§ **Given problem 1**: Which physical defects in homes does the essay on RealT mention? List each one.
§ **Given problem 2**: According to the essay on RealT, how many blight violations did RealT rack up?

§ **Selected excerpt**:
Blockchain Slumlords

For those of us who've lived in homes with sagging ceilings and absent landlords, this isn't just another crypto horror story.
It's déjà vu - only now, the neglect is tokenized.
RealT promised a financial revolution: slice Detroit homes into digital tokens, let overseas investors grab a piece for just $50, and watch the passive income roll in.
But what happens when thousands of distant token holders collectively shrug at black mold?
When no one shows up to fix the leaking roof because ownership has been fractured into untraceable blockchain addresses?
Tenants like Shirquera Ayers found out the hard way, living with crumbling ceilings and unpaid property taxes while RealT racked up over 1,000 blight violations.
Meanwhile, the company's glossy marketing materials kept promising "democratized ownership" and "community investment."
Who answers the desperate call of a single mother when her toilet overflows and her landlord is a smart contract?

Ray Bradbury nailed it many decades ago.
In "The Veldt," a family installs a nursery that creates immersive virtual worlds.
When the parents try to shut it down, the children program it to trap them in an African savanna where virtual lions devour them – a chilling parable about technology without responsibility.
Fast forward to 2025. RealT isn't revolutionizing real estate - they're just packaging slumlording into tokens.

§ **Dataset extract**:

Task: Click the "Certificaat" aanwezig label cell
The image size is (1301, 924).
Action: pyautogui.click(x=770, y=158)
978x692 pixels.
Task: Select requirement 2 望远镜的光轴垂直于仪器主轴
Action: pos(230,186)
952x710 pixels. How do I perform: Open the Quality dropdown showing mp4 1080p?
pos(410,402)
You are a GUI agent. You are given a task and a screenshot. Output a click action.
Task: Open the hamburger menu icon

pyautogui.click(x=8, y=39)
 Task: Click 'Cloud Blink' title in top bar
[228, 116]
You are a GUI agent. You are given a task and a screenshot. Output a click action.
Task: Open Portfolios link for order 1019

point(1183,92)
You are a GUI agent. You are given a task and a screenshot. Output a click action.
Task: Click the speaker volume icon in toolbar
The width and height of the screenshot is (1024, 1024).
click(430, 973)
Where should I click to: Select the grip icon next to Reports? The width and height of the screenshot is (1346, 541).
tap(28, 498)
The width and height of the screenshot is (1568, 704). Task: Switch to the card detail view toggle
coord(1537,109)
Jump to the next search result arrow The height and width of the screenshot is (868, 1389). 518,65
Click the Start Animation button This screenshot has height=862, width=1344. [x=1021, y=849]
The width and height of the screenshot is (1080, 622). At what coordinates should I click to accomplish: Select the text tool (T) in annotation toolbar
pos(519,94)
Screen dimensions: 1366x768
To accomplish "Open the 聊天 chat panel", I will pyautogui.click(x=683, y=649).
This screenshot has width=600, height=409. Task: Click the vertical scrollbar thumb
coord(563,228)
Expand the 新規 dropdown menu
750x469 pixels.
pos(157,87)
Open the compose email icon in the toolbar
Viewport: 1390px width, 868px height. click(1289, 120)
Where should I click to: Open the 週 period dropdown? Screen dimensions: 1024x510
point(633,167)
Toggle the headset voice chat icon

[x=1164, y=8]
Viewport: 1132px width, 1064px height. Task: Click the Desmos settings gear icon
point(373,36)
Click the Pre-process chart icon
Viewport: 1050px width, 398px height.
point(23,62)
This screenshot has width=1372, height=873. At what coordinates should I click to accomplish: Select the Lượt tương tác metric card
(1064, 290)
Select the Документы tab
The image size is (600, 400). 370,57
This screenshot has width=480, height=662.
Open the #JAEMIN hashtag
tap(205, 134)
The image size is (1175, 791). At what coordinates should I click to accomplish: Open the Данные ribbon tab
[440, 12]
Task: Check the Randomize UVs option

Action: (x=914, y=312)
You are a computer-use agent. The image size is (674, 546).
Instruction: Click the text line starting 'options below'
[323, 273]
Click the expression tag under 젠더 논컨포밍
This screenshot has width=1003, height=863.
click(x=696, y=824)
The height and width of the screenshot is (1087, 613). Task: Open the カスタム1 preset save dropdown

§ **Complete answer 1**:
- Sagging ceilings
- Black mold
- A leaking roof
- Crumbling ceilings
- An overflowing toilet

§ **Complete answer 2**: Over 1,000.